Please write out each entry below exactly as given.

*RECORD EXTRACTS*
= = = =
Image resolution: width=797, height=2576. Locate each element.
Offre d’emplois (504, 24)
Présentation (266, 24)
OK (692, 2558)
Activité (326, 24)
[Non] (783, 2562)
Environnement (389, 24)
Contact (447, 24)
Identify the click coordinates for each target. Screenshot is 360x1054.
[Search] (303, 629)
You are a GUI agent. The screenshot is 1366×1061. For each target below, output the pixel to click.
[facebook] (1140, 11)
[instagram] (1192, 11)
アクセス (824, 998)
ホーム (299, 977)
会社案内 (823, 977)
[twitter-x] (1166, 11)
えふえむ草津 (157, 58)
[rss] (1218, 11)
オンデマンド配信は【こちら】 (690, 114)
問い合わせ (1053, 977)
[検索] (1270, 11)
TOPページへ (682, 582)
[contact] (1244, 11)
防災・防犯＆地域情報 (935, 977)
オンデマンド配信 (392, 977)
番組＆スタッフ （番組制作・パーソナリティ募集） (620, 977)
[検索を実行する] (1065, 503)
= = = =
*SOLUTION TO THIS TASK*
Image resolution: width=797, height=2576. Locate each element.
Offre d’emplois (504, 24)
Présentation (266, 24)
OK (692, 2558)
Activité (326, 24)
[Non] (783, 2562)
Environnement (389, 24)
Contact (447, 24)
Identify the click coordinates for each target. Screenshot is 360x1054.
[Search] (303, 629)
You are a GUI agent. The screenshot is 1366×1061. For each target below, output the pixel to click.
[facebook] (1140, 11)
[instagram] (1192, 11)
アクセス (824, 998)
ホーム (299, 977)
会社案内 (823, 977)
[twitter-x] (1166, 11)
えふえむ草津 (157, 58)
[rss] (1218, 11)
オンデマンド配信は【こちら】 (690, 114)
問い合わせ (1053, 977)
[検索] (1270, 11)
TOPページへ (682, 582)
[contact] (1244, 11)
防災・防犯＆地域情報 (935, 977)
オンデマンド配信 (392, 977)
番組＆スタッフ （番組制作・パーソナリティ募集） (620, 977)
[検索を実行する] (1065, 503)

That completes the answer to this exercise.